What if it lacks DIMM slots but supports this via PCIE slots:
www.anandtech.com
Apple has not joined the CXL consortium at all. To be of practical use CXL requires PCI-e v5 . Apple is still 'stuck' on PCI-e v4 . Apple largely used PCI-e v4 in the M1 series to reduce the number of PCI-e lanes provisioned out of the SoC (more edge I/O die space to be allocated to the memory controller paths). They treated x1 PCI-e v4 == x2 PCI-e v3 as a 'feature'. CXL support has to be built into the PCI-e controller and into the internal IOMMU subsystems.
CXL was initially driven by Intel. It has broad base support now. AMD even delayed their Zen 4 Epyc solution to pick it up.

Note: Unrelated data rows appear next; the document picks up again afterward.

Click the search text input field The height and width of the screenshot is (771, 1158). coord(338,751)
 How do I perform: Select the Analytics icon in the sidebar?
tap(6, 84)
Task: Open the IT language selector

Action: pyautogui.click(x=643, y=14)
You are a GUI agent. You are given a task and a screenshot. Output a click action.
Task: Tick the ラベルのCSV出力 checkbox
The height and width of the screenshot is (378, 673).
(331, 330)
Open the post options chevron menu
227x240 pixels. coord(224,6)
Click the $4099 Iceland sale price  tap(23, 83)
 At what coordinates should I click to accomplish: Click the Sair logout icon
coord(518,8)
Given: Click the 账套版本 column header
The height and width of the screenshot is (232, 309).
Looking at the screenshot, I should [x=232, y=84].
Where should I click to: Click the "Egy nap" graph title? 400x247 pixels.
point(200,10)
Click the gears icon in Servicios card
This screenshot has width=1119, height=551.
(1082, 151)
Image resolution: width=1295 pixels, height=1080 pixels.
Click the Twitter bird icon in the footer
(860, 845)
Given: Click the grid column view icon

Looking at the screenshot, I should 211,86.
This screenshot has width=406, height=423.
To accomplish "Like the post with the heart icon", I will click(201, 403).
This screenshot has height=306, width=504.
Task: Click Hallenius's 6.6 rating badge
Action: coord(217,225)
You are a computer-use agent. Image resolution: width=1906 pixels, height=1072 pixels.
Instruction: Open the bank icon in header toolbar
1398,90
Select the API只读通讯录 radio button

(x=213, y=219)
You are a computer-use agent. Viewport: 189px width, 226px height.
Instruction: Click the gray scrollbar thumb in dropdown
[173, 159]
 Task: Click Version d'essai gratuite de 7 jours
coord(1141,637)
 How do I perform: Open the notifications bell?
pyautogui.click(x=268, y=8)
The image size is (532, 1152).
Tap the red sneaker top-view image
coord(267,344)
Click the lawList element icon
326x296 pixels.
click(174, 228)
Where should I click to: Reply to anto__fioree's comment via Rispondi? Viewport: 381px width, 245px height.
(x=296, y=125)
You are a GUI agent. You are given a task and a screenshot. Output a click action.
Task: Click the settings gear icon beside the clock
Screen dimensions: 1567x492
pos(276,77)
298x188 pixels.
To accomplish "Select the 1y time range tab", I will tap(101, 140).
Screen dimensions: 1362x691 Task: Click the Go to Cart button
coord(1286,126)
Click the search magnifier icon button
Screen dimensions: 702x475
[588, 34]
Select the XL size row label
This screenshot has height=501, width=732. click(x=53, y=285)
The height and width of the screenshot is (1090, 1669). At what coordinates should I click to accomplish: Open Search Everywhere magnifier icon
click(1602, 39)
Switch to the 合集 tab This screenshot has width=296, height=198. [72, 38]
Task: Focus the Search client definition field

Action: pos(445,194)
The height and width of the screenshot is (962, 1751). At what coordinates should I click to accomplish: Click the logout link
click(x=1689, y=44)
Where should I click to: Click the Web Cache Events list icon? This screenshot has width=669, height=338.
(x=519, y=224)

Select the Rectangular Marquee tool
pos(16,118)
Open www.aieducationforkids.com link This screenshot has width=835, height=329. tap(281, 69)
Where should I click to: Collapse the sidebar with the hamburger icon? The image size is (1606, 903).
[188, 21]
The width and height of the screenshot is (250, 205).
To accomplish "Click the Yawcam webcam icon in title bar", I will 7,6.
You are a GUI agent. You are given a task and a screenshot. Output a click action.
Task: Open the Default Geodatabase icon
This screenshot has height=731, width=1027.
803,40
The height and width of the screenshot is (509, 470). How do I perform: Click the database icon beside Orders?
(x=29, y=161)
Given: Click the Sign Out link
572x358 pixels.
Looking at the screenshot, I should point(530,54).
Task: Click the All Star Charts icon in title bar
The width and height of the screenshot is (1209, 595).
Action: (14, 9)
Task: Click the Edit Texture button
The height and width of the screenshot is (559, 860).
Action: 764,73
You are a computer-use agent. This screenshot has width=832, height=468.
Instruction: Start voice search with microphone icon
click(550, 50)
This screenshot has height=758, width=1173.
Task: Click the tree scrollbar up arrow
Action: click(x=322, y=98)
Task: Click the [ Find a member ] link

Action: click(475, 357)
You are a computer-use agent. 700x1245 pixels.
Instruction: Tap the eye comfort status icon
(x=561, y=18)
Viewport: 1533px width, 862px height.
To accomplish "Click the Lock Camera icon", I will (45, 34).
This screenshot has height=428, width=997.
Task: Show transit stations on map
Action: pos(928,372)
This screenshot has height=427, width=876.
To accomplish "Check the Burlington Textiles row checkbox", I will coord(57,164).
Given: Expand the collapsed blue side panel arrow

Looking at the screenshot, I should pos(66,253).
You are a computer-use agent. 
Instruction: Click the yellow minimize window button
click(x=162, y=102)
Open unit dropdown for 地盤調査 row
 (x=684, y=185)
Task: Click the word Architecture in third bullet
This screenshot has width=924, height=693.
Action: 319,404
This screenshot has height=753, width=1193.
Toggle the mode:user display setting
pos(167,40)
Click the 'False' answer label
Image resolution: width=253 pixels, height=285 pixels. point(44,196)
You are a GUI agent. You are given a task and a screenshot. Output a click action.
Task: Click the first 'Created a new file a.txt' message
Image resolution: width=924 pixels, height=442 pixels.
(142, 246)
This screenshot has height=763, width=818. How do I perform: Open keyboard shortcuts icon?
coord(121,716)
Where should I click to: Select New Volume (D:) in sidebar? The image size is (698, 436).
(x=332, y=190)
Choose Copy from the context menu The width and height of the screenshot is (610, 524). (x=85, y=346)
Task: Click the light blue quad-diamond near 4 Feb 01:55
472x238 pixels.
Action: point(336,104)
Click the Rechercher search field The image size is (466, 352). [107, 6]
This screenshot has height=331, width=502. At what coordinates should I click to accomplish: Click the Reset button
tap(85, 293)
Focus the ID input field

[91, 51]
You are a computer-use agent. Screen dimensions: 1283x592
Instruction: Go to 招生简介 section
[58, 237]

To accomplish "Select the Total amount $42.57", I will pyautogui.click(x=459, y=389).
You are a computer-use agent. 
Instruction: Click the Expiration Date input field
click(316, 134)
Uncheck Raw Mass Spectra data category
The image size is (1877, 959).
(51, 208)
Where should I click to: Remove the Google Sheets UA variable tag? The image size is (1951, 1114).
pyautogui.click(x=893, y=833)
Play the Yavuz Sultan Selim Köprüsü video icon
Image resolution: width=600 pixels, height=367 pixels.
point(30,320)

But 2-3 years ago it wasn't as crystal clear that it was going to be as broadly supported as it is now. If Apple was not paying attention over the last couple of years and latched onto a "not invented here" attitude ( Intel stuff? Pftt. ) . CXL is not a path to better Perf/Watt. And if that is all that matters to Apple there is a pretty good chance they blew it off (even if they did some PCI-e v5 work. It isn't part of the PCI-e standard. It is another protocol the reuses the lower foundation for transport. Similar to how Apple has a "ssd-storage-PCI-e" variant they run between their SSD controller and their NAND modules. Not the same protocol but foundation circuits can just re-use relatively cheaply.).
The other issue is that CXL memory isn't really transparent. It is cache coherent , but latency sensitive apps will need to account for the NUMA impacts.
Nor is CXL memory going to be cheap. ( a significant fraction of the gotta have DIMMs slot grumbling is motivated by folks who want to buy more mature DIMMs at lower prices in the future as those who absolutely require more memory sooner. )
There is a decent chance that Apple actually views CXL as a threat to their "Unified Memory" value add. If so, they aren't really going to be highly motivated to help it mature faster and erase their advantage. If so they are gong to drag their feet as long as they can before market dynamics makes them put it in. (even though it would be helpful in getting around their RAM cap problem. ). PCI-e v5 has very extremely limited utility across the rest of their SoC line up. Probably not in a hurry to go there either. More likely to put more work into "Thunderbolt next" than that.
Apple hasn't done much with PCI-e rebar to do "more Unified Memory" stuff ( Intel , AMD , Nvidia , Microsoft have been doing more "smart memory" like things to varying degrees of success). If Apple looked at CXL and said 'we already solved the unified memory problem with our design and UltraFusion" then adoption is going to a bumpy road.